Chinamasa was referring to the country's empowerment programme under which foreign companies must, by law, localise control and ownership of at least 51 percent of their Zimbabwe operations.
Critics say Zimbabwe is losing out on much-needed foreign investment due to concerns over the policy.
The programme was implemented in the mining sector under the last coalition government but a bid to tackle foreign-owned banks led to clashes between former empowerment minister Saviour Kasukuwere and Gideon Gono who headed the central bank.
Lately, Harare has signalled a change of attitude with officials saying there would be no one-size-fits-all approach to implementation of the policy.
On Monday, Chinamasa said the government would welcome foreign capital in the banking sector.
He was speaking in Harare at the two-day conference organised by SAPES which is running under the topic, Enabling Environment, Consolidating Constitutional Reforms and Strengthening National Institutions.
"Indigenisation Minister Francis Nhema will put a proposal to the country's cabinet, sector by sector, and government is quite comfortable with the injection of foreign capital in the banking sector because it will increase the volume of credit to the productive sector," he said.
"We are (also) inviting investment in water, power generation, road, railway network, irrigation infrastructure, information and communication technology and the government will invite operators through built, operator transfer skills.
"The government is committed to assisting in reforming and building the public service capacity not least improvement in service delivery in all sectors effective and quick decision making and the eradication of self defeating red tape and corruption."
The government is struggling to fire an economy battered by a decade-long recession with opposition groups warning that the ruling Zanu PF party was out of its depth.
Chinamasa has been the target of some of the criticism but officials have dismissed as mischievous claims he could be the target of a possible Cabinet reshuffle.
Vice President Joice Mujuru also backed the treasury chief during party rallies at the weekend.
"There are a lot of people saying our Finance Minister is not good enough," Mujuru told Zanu PF supporters in Marondera on Saturday.
"Some say, 'How can a lawyer be the Finance Minister? (President) Mugabe is only taking his cronies'. What I can tell you today is we are fully behind him and we will support him."
Chinamasa, meanwhile, blamed the country's continuing economic problems on sanctions imposed by western countries.

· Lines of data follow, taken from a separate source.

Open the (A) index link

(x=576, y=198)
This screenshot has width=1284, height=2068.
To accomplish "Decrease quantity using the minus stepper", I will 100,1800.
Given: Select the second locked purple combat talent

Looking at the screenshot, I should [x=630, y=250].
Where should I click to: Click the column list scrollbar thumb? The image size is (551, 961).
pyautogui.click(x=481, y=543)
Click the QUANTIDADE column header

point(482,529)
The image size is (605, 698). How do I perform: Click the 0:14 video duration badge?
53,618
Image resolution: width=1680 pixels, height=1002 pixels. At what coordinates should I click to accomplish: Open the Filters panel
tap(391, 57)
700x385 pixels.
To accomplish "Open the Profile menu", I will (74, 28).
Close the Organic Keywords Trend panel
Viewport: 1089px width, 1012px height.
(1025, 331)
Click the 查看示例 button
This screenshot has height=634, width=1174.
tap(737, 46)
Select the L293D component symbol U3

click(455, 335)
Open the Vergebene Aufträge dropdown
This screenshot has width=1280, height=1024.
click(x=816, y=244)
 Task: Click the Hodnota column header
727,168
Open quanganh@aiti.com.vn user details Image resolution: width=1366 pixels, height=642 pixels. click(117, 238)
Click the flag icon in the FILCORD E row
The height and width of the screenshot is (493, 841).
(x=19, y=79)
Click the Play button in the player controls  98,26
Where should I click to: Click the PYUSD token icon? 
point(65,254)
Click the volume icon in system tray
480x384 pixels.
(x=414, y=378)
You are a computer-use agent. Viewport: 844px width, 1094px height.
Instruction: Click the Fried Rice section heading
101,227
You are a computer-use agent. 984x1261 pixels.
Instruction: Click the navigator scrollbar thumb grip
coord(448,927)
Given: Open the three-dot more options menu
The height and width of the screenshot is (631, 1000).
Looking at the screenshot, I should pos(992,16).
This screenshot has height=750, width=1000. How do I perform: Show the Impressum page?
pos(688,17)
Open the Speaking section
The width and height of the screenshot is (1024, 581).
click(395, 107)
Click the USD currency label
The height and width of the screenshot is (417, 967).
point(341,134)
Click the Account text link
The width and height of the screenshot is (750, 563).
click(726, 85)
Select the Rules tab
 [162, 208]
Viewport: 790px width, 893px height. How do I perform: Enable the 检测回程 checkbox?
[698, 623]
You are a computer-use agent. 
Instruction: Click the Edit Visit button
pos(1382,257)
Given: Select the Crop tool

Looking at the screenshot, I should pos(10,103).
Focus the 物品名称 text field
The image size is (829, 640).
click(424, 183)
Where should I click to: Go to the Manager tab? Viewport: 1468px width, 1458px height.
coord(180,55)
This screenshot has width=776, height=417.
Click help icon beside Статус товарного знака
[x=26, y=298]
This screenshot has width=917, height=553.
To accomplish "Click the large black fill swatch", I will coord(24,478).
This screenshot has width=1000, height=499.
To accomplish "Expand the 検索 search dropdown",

He said: "While other economies in Africa and across the globe have experienced record remarkable and rapid economic growth due to their access to international capital, investments and markets, Zimbabwe has remained largely closed due to sanctions and such related consequences that impacted negatively and exacerbate the country's economic malaise."
The minister made clear Harare was committed to re-engaging with the West but said there was need for countries which imposed sanctions on the country to "honestly reciprocate" the government's efforts.